INSTRUCTIONS TO FOLLOW:
Using the material below, return exactly the lines between the one holding "[加入我的最愛] (750, 81)" and the one holding "[智權報總覽] (335, 2021)", inclusive, and no others.

RECORD SET:
↓↓↓

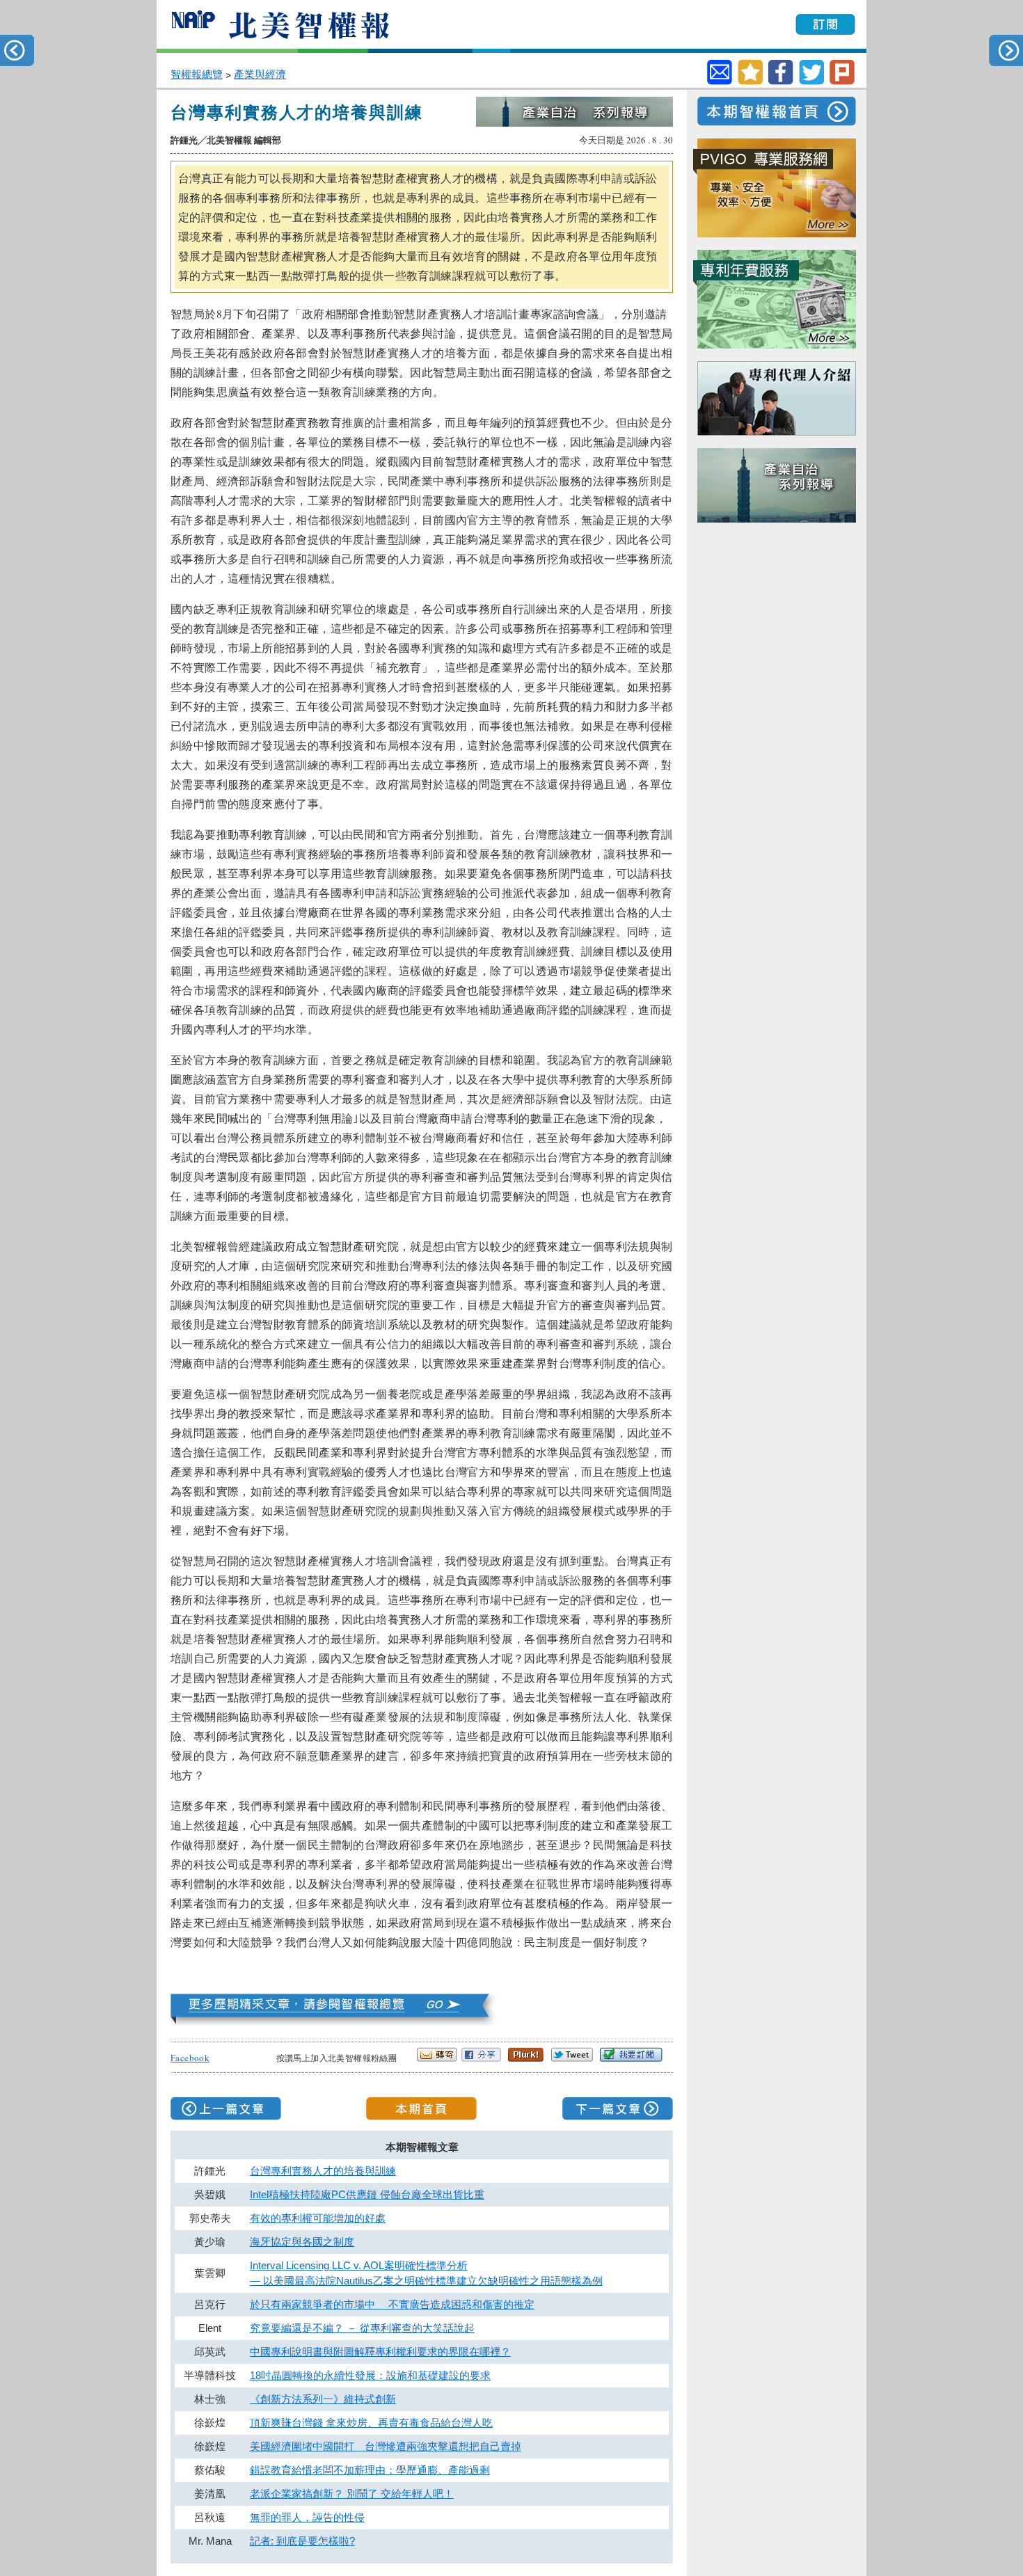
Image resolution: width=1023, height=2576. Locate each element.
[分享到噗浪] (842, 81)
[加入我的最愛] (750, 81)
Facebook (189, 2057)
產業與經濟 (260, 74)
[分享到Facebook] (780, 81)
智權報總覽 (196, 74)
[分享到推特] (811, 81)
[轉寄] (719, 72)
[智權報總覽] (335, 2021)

↑↑↑
↓↓↓

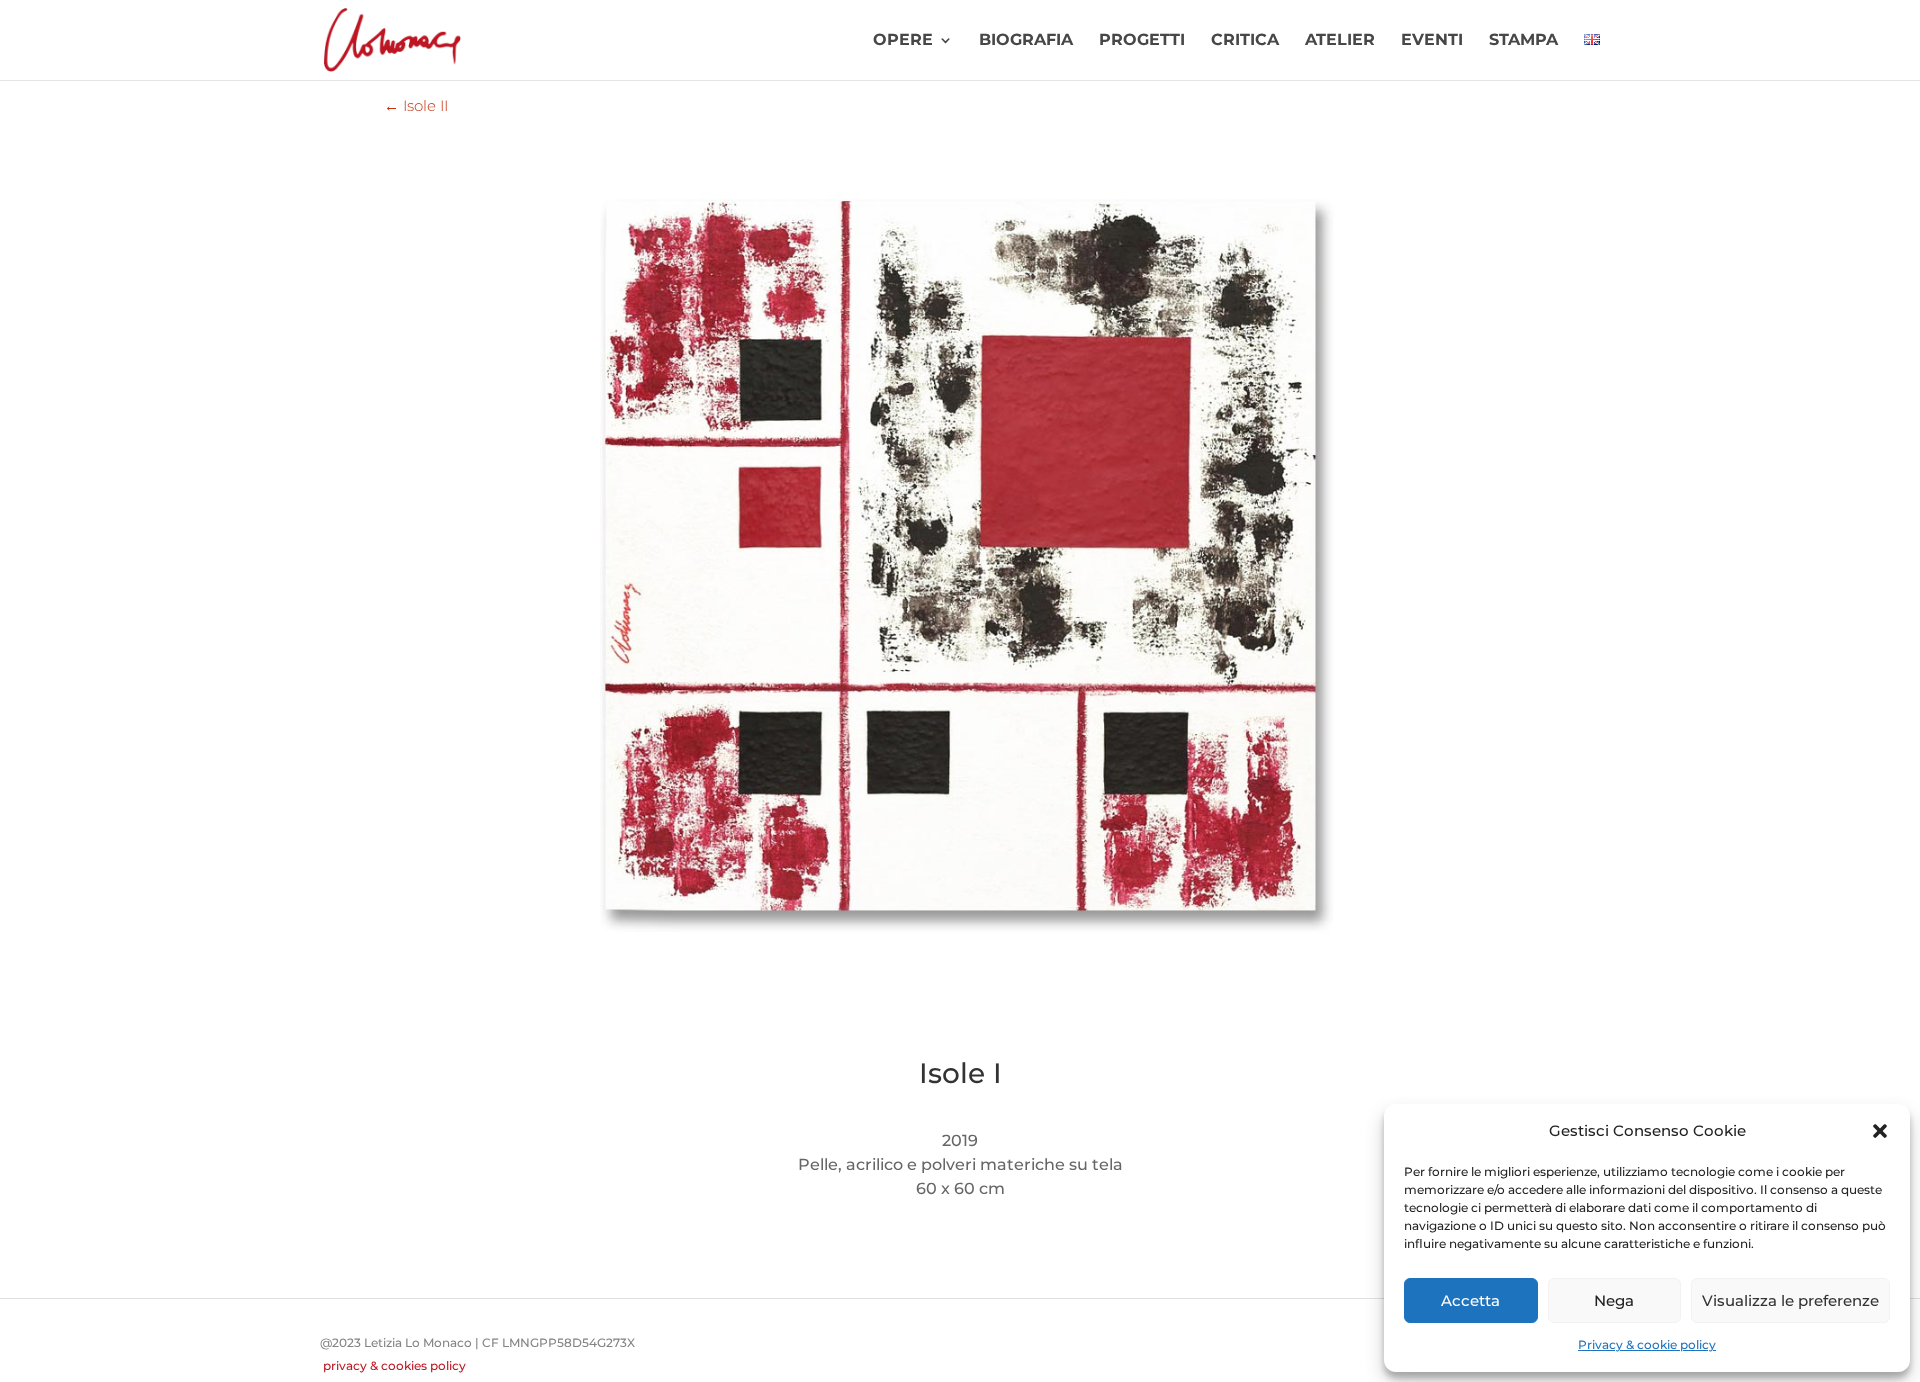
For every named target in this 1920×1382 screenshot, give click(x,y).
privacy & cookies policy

↑↑↑

REPLY:
[加入我的最愛] (750, 81)
Facebook (189, 2057)
產業與經濟 (260, 74)
[分享到Facebook] (780, 81)
智權報總覽 (196, 74)
[分享到推特] (811, 81)
[轉寄] (719, 72)
[智權報總覽] (335, 2021)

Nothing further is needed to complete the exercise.